Several dozen police officers mounted a check point on a narrow road, stopped cars and buses, meticulously searching boots and ordering occupants out, demanding identification documents.
Grabbed by the waist or arm, one-by-one they were led to the side of the road to a queue stretching out in front of immigration officers.
"These are weekly operations," provincial police chief Elias Mawela, told AFP. "When it's confirmed they are illegal in the country they'll be taken in and later on they'll be taken to court... and back to their countries of origin".
But in some raids, police officers solicit bribes to release the migrants.
The day Precious was arrested at a minibus taxi rank in downtown Johannesburg, she was one of 30 people bundled into a police van.
She was asked to pay 1,000 rands on the spot -- equivalent to her weekly wages -- or risk being taken to the police station for eventual deportation.
Precious immediately texted her employer warning she would be late and frantically called friends and associates to raise the bribe money.
- 'Scared' -
"I was scared," said the single mother of two.
"It's not good being a foreigner these days," said Precious, 36, folding a pair a velvet pants she was ironing.
Official data lists an estimated 3.8 million migrants in South Africa, a figure considered a gross understatement.
Foreigners, especially those from the rest of Africa, are targets of xenophobic resentment and accused of taking jobs in a country where at least one in every three people is unemployed.
Zimbabwe has a long history of immigration into South Africa, dating back to the 19th century when the gold rush saw mining companies hiring labour across the borders.
In 2009 Pretoria granted four-year work visas to around 250,000 Zimbabweans fleeing economic and political turmoil at home.
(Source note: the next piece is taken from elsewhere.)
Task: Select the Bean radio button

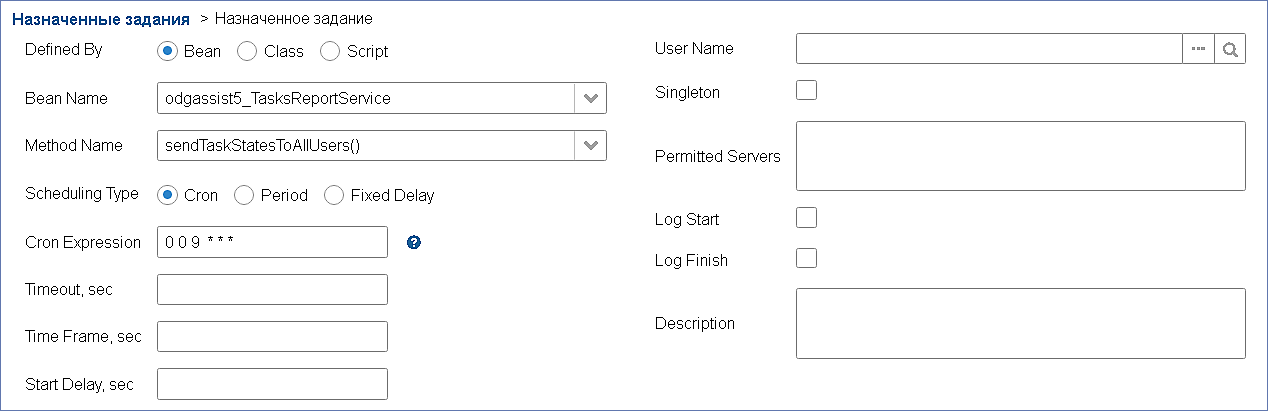Action: 168,50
The permits have since then been repeatedly renewed, but authorities have vowed they will not be extended beyond June 2023.
But many more Zimbabweans have continued to pour into South Africa illegally through porous borders in search of greener pastures.
The huge influx of foreigners has irked many South Africans who accuse them of taking their jobs and placing undue pressure on public facilities.
Recently an anti-immigration group of activists picketed outside a public hospital west of Pretoria -- blocking patients they suspected were foreigners, accusing them of putting the public health sector under strain.
Their action followed a viral video of provincial health minister berating a Zimbabwean patient, accusing her of seeking free treatment at a government hospital at the expense of South Africans.
Domestic worker Precious recalls giving birth to her now 11-year-old son at a public hospital in Zimbabwe.
"There is nothing there, not even water to wash the baby when he's born. No painkillers," she said.
Asked about some of his bribe-taking officers in a country dogged with high crime levels and endemic corruption, police commissioner Mawela urged anyone who is asked for a bribe "to bring it to our attention so we can investigate it".
"We can't just take it lightly these accusations".